#### [Your goal]
The listing below holds a line with "Instruction: Click the Take BG button" and a later line with "Given: Open the P196 three-dot options menu". Write out those two lines and every line between them, exactly, and nothing else.

#### [Entries supplied]
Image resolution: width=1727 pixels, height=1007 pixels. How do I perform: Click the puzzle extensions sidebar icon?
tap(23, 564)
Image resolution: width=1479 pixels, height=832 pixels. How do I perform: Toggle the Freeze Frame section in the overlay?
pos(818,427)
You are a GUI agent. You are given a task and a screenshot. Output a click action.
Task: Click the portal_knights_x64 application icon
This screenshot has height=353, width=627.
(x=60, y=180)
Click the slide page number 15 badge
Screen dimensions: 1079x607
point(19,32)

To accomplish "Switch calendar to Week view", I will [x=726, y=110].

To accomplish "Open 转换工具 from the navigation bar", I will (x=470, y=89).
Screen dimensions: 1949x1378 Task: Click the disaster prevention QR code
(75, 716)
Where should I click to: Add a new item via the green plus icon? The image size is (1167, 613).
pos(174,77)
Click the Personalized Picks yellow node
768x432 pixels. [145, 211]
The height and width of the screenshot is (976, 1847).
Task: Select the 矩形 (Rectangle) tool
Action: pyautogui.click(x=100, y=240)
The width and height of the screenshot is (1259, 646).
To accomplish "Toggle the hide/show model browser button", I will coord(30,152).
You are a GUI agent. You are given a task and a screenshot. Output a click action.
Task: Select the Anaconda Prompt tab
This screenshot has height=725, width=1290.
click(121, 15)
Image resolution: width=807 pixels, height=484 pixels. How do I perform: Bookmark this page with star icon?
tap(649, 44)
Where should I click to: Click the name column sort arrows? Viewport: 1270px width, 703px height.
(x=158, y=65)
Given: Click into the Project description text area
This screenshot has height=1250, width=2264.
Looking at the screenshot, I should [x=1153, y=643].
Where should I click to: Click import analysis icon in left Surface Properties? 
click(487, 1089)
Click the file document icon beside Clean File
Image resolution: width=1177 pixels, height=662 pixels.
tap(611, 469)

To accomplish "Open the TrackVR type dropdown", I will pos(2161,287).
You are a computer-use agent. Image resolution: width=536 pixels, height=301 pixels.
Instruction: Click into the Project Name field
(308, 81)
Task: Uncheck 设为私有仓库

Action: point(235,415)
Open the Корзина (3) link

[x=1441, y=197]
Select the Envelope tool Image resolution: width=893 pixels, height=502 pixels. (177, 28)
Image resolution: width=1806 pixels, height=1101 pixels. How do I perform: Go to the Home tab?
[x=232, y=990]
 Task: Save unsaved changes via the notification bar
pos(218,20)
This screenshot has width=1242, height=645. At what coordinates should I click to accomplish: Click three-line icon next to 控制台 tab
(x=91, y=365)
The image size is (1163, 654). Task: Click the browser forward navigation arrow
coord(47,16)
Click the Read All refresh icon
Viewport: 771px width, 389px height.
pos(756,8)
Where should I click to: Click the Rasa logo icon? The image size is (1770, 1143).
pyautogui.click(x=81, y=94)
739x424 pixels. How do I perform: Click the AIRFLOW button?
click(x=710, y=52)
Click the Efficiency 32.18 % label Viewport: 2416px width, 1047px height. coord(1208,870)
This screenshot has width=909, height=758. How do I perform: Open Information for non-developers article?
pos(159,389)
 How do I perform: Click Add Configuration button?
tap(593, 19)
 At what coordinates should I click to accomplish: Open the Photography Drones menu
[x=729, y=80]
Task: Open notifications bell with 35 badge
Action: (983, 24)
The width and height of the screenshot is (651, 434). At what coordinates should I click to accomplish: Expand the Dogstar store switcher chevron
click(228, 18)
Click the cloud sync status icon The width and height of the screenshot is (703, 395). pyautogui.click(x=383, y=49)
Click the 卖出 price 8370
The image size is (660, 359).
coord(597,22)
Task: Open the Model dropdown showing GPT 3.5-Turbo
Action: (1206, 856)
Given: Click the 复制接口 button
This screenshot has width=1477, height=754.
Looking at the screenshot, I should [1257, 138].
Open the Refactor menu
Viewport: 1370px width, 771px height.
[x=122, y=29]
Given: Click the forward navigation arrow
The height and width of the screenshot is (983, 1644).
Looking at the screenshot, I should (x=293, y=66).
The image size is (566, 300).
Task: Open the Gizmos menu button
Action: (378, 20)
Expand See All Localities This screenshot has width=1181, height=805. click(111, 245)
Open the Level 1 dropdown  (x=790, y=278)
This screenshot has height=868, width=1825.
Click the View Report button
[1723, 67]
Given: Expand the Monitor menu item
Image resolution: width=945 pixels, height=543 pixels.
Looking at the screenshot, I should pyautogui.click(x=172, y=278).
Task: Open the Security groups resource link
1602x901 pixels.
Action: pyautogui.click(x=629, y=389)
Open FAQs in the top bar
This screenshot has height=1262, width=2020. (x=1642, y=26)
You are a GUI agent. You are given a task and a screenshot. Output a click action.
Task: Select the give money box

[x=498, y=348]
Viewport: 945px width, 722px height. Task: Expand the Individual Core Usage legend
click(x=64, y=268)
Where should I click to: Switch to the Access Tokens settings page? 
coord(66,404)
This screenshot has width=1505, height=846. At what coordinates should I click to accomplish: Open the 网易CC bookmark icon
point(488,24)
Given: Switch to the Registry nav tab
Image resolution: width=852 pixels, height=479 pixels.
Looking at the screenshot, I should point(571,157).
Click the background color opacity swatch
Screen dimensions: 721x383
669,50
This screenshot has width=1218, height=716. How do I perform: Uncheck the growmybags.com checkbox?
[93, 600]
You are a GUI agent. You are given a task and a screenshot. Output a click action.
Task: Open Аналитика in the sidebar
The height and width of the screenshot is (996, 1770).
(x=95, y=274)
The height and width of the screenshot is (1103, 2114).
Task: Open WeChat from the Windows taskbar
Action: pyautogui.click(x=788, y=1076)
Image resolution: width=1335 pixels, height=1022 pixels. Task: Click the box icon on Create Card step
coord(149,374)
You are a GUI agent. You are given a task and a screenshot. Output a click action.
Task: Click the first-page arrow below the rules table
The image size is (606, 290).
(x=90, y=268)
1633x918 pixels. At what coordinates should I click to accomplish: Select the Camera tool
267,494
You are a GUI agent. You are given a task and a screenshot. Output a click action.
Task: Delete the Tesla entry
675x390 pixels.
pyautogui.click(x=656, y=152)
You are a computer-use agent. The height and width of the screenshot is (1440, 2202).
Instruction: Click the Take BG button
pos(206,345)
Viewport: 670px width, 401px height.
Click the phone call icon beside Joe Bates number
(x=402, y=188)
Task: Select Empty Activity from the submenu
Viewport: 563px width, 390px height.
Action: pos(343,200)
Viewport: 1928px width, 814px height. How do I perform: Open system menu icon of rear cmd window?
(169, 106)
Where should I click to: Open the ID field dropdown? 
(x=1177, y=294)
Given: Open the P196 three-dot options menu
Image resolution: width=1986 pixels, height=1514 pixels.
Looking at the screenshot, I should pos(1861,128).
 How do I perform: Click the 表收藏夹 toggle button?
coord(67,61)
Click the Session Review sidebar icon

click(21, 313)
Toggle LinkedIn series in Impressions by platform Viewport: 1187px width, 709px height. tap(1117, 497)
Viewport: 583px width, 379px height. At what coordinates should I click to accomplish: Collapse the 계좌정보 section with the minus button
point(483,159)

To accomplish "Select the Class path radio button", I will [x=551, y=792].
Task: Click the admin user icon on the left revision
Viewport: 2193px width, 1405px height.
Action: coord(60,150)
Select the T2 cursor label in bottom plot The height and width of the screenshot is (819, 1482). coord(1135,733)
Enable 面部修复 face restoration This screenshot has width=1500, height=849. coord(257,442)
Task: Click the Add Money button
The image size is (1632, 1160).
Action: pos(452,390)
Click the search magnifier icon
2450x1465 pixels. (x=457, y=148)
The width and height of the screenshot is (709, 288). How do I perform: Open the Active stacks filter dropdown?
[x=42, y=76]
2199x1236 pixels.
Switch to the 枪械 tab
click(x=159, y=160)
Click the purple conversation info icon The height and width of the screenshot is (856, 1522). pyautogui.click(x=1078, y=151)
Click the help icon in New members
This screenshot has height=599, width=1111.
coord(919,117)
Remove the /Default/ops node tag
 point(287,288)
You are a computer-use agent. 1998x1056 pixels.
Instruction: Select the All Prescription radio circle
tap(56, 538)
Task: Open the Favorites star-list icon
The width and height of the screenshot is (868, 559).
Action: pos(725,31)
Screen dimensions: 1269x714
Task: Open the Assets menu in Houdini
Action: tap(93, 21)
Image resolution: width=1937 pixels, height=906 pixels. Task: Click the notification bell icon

#### [Task solution]
Instruction: Click the Take BG button
pos(206,345)
Viewport: 670px width, 401px height.
Click the phone call icon beside Joe Bates number
(x=402, y=188)
Task: Select Empty Activity from the submenu
Viewport: 563px width, 390px height.
Action: pos(343,200)
Viewport: 1928px width, 814px height. How do I perform: Open system menu icon of rear cmd window?
(169, 106)
Where should I click to: Open the ID field dropdown? 
(x=1177, y=294)
Given: Open the P196 three-dot options menu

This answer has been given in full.